Утрата нашей любимой сестры стала для нас огромным горем Она была намного старше остальных членов семьи, у нее был добрый, милый нрав, и она была для младших вроде матери.
После того как мы оправились от последствий скарлатины, нас взяла под свою опеку моя двоюродная сестра, княгиня Гагарина. Эту зиму мы провели в деревне. От нее остались не самые счастливые воспоминания. Ну а потом мы вновь отправились за границу, в Ниццу, к моей тетушке, чей муж вот уже сколько лет был генеральным консулом России.
Тетя моя была несправедливой и суровой, и нам у нее приходилось трудно. Ее психически ненормальная дочь к тому времени скончалась, и всю свою привязанность она сосредоточила на старшей дочери Ваве – девушке, отличавшейся исключительным умом и высокой культурой. Она писала прекрасные стихи, пела и хорошо играла, но, будучи заметно старше всех нас, определенно проявляла некоторое высокомерие. Вторая дочь, Лала, обладала куда более приятным характером. Она вышла замуж за моего брата, но, к сожалению, брак оказался неудачным. У тети также был сын Димитрий, учившийся в школе в Германии. Дядя был самым добрым и приятным человеком. Мы все его обожали; он всегда старался сгладить все наши проблемы и сделать жизнь для нас, маленьких сирот, как можно более легкой.
Поскольку дом моей тети в Ницце был недостаточно вместителен, мы с сестрой жили вместе с нашими гувернантками, мадемуазель Ривуар и англичанкой мисс Уолтон, целиком посвященной в наши дела и кому я лично обязана самыми лучшими воспоминаниями.

···

• _Ваша задача_:
Продолжите отрывок воспоминаний о детстве и жизни у тети в Ницце, начав сразу после его последнего предложения. Строки после отрывка — отдельный материал.

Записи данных
···

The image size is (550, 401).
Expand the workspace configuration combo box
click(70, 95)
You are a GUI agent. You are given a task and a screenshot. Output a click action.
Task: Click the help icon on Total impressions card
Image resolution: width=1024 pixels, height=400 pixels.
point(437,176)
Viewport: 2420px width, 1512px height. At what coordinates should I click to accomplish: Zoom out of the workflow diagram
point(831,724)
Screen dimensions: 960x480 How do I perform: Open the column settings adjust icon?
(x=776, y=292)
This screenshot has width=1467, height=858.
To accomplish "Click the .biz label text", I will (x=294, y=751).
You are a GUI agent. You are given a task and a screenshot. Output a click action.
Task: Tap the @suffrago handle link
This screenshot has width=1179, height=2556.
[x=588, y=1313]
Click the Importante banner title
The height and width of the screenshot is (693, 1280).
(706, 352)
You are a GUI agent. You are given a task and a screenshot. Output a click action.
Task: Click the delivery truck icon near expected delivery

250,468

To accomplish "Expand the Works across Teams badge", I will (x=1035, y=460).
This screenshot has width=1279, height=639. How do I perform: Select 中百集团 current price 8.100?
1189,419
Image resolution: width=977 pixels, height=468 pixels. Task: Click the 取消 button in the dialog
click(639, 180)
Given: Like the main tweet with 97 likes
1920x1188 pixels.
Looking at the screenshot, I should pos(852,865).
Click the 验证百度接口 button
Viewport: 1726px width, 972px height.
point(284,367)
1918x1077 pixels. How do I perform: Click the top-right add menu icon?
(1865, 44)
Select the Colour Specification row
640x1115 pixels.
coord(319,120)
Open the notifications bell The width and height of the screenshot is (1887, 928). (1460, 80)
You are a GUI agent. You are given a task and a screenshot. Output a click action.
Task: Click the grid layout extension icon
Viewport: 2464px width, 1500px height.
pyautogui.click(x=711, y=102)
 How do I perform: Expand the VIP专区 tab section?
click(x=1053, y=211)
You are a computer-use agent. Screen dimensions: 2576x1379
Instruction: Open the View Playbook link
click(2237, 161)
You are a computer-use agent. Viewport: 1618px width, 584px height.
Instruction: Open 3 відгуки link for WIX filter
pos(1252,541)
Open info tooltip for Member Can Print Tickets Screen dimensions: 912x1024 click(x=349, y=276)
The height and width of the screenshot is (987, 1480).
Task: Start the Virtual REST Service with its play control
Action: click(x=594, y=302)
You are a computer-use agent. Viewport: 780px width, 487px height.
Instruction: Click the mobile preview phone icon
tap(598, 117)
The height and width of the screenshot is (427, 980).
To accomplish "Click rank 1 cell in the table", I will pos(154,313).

···

• _Ответ к задаче_:
Вскоре после приезда в Ниццу мы пережили очень тревожное событие.
Моя жизнь всегда состояла из штормов и переворотов, и очень рано я впервые встретилась с землетрясением. Как-то в карнавальную ночь между пятью и шестью часами утра меня разбудила моя верная гувернантка мисс Уолтон, которая, стоя у моей постели в старом красно-черном клетчатом халате, торжественным, но приглушенным, доносившимся откуда-то издалека голосом обратилась ко мне: «Вставайте, Мария, настал наш последний час».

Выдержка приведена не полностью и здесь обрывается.